I don't know how much granules you are losing, but I have read that high warranty shingles lose a lot the first couple of years. They put a lot of granules on these shingles to last that long. I think there is a thread on this board that discusses that. I have read bad things about IKO, so I would personally stay away from them. I'm not sure about the waves you are referring to. Can you post a couple of picks? Is it the tar paper showing through, or possible the sheathing bowing? I would look into the attic. I think the use of ridge vents plus gable vents will cause a short circuit of air flow. This may possibly void your warranty. Don't hold me on that though. Wait for Ed to come by. He knows a lot about ventilation.


----------



## Docfletcher

I know your frustrated, I do emphasize with you. For sure you feel victimized. You must get photos up! Even if you have to use another computer. You must help yourself, and you must help me and the board help you. (I hope The Board)
I don't know how to help you off hand. You have talked to a attorney, right? What did he say? How about the BBB, what do they say about your roofer with regard to complaints? I'm not saying your roofer did anything incorrect. Yet, there is a problem. Your job madam is to do a little or lots as the case me be to ferret out who is culpable. Is not the roofer acting on your behave, as your advocate with Certainteed. 

No pros have chimed in? Pros, can you say something here even if generic in nature to offer some sage council. Pros this is your chance to make the board evolve into something more. To make it better, yes much better. Pros, truly you have a opportunity here to help this board evolve into something more. 

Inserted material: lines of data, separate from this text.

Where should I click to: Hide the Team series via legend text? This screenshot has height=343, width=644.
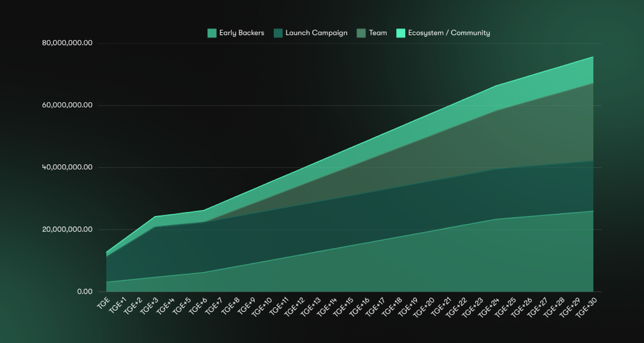tap(378, 33)
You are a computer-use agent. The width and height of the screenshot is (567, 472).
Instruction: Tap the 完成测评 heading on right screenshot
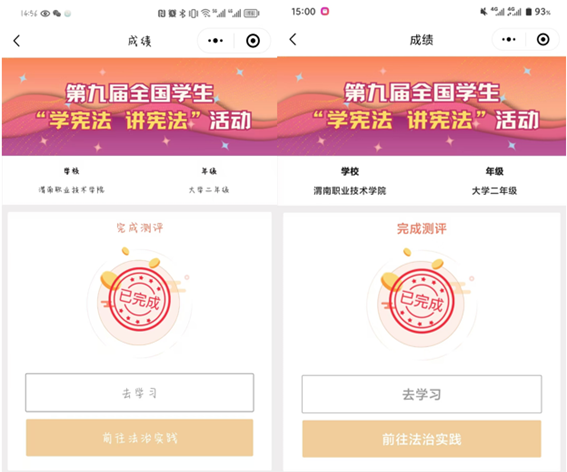click(422, 229)
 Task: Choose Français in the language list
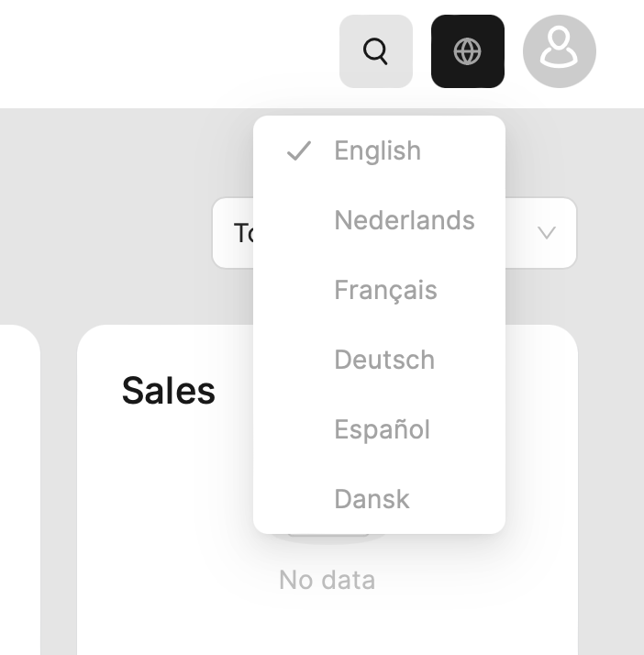click(x=385, y=291)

AtlanticWB how would you assist your customer? When you say something, it's short and sweet, right to the point, so how bout it . 

Roofer Jim, I tested your metal. I know, I stepped on you toes a little. Ok, a lot. I assure you I meant no disrespect. As a matter a fact I did listen to my roofer. I am doing Cobra. Not just because of your words, but that is a part of it. I know now you are indeed above board. I guess I pushed the envelope a bit. Sorry for sure. Can you not weigh in here ? Do you care and do you want to make a difference. That's what it comes down to. What about you other board members, have you no time to get involved? You don't need to be a pro roofer to chime in! What would you do? How would you pursue this matter. 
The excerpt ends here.